[[ DATASET RECORDS, beginning ]]
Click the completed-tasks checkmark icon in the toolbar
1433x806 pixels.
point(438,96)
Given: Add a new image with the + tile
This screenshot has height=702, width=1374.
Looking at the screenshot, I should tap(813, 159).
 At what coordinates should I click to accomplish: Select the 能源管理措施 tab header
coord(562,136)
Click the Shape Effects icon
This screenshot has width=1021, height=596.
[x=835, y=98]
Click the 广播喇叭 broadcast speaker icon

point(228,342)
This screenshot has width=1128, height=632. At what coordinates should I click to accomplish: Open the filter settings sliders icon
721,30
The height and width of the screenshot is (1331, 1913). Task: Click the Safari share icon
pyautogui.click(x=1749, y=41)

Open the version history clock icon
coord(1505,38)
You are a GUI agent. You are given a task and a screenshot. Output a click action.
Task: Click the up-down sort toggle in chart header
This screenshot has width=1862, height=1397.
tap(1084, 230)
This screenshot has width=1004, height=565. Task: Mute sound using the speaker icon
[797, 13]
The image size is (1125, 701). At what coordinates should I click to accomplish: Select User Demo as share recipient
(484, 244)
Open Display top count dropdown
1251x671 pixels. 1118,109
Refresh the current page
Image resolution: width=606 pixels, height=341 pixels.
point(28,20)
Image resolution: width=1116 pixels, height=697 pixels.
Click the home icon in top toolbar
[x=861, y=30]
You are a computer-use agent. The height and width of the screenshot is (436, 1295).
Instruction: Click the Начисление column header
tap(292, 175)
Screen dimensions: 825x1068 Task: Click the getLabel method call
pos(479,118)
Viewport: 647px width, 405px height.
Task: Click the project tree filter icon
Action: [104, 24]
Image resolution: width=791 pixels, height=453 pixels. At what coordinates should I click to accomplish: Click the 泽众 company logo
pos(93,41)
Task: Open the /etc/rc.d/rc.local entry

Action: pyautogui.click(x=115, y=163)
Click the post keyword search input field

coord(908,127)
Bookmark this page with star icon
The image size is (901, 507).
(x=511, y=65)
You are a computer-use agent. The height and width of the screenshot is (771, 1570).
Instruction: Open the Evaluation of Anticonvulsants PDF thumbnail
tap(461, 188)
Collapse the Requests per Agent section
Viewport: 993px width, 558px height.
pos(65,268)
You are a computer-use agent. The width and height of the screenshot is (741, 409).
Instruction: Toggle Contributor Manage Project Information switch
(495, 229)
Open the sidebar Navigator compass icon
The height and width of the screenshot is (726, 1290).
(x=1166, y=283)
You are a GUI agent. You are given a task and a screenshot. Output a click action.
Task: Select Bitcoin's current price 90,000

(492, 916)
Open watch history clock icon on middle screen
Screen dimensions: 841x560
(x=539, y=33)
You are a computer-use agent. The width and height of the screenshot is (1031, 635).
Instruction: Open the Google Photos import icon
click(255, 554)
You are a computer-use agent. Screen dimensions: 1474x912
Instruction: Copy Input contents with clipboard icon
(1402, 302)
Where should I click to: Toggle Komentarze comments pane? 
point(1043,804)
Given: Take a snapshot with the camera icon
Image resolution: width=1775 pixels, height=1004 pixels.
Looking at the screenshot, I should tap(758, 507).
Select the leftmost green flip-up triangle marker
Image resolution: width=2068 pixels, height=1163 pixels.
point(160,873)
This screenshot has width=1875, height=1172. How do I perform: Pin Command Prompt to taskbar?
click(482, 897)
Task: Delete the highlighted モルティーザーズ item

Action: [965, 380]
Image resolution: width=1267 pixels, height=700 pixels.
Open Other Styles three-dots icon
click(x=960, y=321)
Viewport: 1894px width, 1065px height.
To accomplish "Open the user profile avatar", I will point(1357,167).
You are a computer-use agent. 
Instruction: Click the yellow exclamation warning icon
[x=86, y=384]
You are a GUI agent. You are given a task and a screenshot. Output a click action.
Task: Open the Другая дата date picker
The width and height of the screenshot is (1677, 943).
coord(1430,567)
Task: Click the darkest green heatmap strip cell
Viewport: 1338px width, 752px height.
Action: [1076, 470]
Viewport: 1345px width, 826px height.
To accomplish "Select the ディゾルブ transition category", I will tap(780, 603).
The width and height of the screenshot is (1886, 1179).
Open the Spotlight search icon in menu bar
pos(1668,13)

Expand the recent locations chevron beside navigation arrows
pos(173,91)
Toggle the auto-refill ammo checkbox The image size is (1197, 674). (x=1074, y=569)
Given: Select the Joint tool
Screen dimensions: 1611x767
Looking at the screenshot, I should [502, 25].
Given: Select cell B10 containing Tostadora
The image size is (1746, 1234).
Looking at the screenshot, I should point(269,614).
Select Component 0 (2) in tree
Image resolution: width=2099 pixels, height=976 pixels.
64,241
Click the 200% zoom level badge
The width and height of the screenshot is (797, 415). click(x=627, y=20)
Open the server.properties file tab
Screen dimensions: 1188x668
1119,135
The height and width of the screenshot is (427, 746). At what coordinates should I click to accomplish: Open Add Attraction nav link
[[ DATASET RECORDS, end ]]
**TASK TO CARRY OUT:** Here the goal is to repeat each entry exactly.

**TASK OUTPUT:**
Click the completed-tasks checkmark icon in the toolbar
1433x806 pixels.
point(438,96)
Given: Add a new image with the + tile
This screenshot has height=702, width=1374.
Looking at the screenshot, I should tap(813, 159).
 At what coordinates should I click to accomplish: Select the 能源管理措施 tab header
coord(562,136)
Click the Shape Effects icon
This screenshot has width=1021, height=596.
[x=835, y=98]
Click the 广播喇叭 broadcast speaker icon

point(228,342)
This screenshot has width=1128, height=632. At what coordinates should I click to accomplish: Open the filter settings sliders icon
721,30
The height and width of the screenshot is (1331, 1913). Task: Click the Safari share icon
pyautogui.click(x=1749, y=41)

Open the version history clock icon
coord(1505,38)
You are a GUI agent. You are given a task and a screenshot. Output a click action.
Task: Click the up-down sort toggle in chart header
This screenshot has width=1862, height=1397.
tap(1084, 230)
This screenshot has width=1004, height=565. Task: Mute sound using the speaker icon
[797, 13]
The image size is (1125, 701). At what coordinates should I click to accomplish: Select User Demo as share recipient
(484, 244)
Open Display top count dropdown
1251x671 pixels. 1118,109
Refresh the current page
Image resolution: width=606 pixels, height=341 pixels.
point(28,20)
Image resolution: width=1116 pixels, height=697 pixels.
Click the home icon in top toolbar
[x=861, y=30]
You are a computer-use agent. The height and width of the screenshot is (436, 1295).
Instruction: Click the Начисление column header
tap(292, 175)
Screen dimensions: 825x1068 Task: Click the getLabel method call
pos(479,118)
Viewport: 647px width, 405px height.
Task: Click the project tree filter icon
Action: [104, 24]
Image resolution: width=791 pixels, height=453 pixels. At what coordinates should I click to accomplish: Click the 泽众 company logo
pos(93,41)
Task: Open the /etc/rc.d/rc.local entry

Action: pyautogui.click(x=115, y=163)
Click the post keyword search input field

coord(908,127)
Bookmark this page with star icon
The image size is (901, 507).
(x=511, y=65)
You are a computer-use agent. The height and width of the screenshot is (771, 1570).
Instruction: Open the Evaluation of Anticonvulsants PDF thumbnail
tap(461, 188)
Collapse the Requests per Agent section
Viewport: 993px width, 558px height.
pos(65,268)
You are a computer-use agent. The width and height of the screenshot is (741, 409).
Instruction: Toggle Contributor Manage Project Information switch
(495, 229)
Open the sidebar Navigator compass icon
The height and width of the screenshot is (726, 1290).
(x=1166, y=283)
You are a GUI agent. You are given a task and a screenshot. Output a click action.
Task: Select Bitcoin's current price 90,000

(492, 916)
Open watch history clock icon on middle screen
Screen dimensions: 841x560
(x=539, y=33)
You are a computer-use agent. The width and height of the screenshot is (1031, 635).
Instruction: Open the Google Photos import icon
click(255, 554)
You are a computer-use agent. Screen dimensions: 1474x912
Instruction: Copy Input contents with clipboard icon
(1402, 302)
Where should I click to: Toggle Komentarze comments pane? 
point(1043,804)
Given: Take a snapshot with the camera icon
Image resolution: width=1775 pixels, height=1004 pixels.
Looking at the screenshot, I should tap(758, 507).
Select the leftmost green flip-up triangle marker
Image resolution: width=2068 pixels, height=1163 pixels.
point(160,873)
This screenshot has width=1875, height=1172. How do I perform: Pin Command Prompt to taskbar?
click(482, 897)
Task: Delete the highlighted モルティーザーズ item

Action: [965, 380]
Image resolution: width=1267 pixels, height=700 pixels.
Open Other Styles three-dots icon
click(x=960, y=321)
Viewport: 1894px width, 1065px height.
To accomplish "Open the user profile avatar", I will point(1357,167).
You are a computer-use agent. 
Instruction: Click the yellow exclamation warning icon
[x=86, y=384]
You are a GUI agent. You are given a task and a screenshot. Output a click action.
Task: Open the Другая дата date picker
The width and height of the screenshot is (1677, 943).
coord(1430,567)
Task: Click the darkest green heatmap strip cell
Viewport: 1338px width, 752px height.
Action: [1076, 470]
Viewport: 1345px width, 826px height.
To accomplish "Select the ディゾルブ transition category", I will tap(780, 603).
The width and height of the screenshot is (1886, 1179).
Open the Spotlight search icon in menu bar
pos(1668,13)

Expand the recent locations chevron beside navigation arrows
pos(173,91)
Toggle the auto-refill ammo checkbox The image size is (1197, 674). (x=1074, y=569)
Given: Select the Joint tool
Screen dimensions: 1611x767
Looking at the screenshot, I should [502, 25].
Given: Select cell B10 containing Tostadora
The image size is (1746, 1234).
Looking at the screenshot, I should point(269,614).
Select Component 0 (2) in tree
Image resolution: width=2099 pixels, height=976 pixels.
64,241
Click the 200% zoom level badge
The width and height of the screenshot is (797, 415). click(x=627, y=20)
Open the server.properties file tab
Screen dimensions: 1188x668
1119,135
The height and width of the screenshot is (427, 746). At what coordinates should I click to accomplish: Open Add Attraction nav link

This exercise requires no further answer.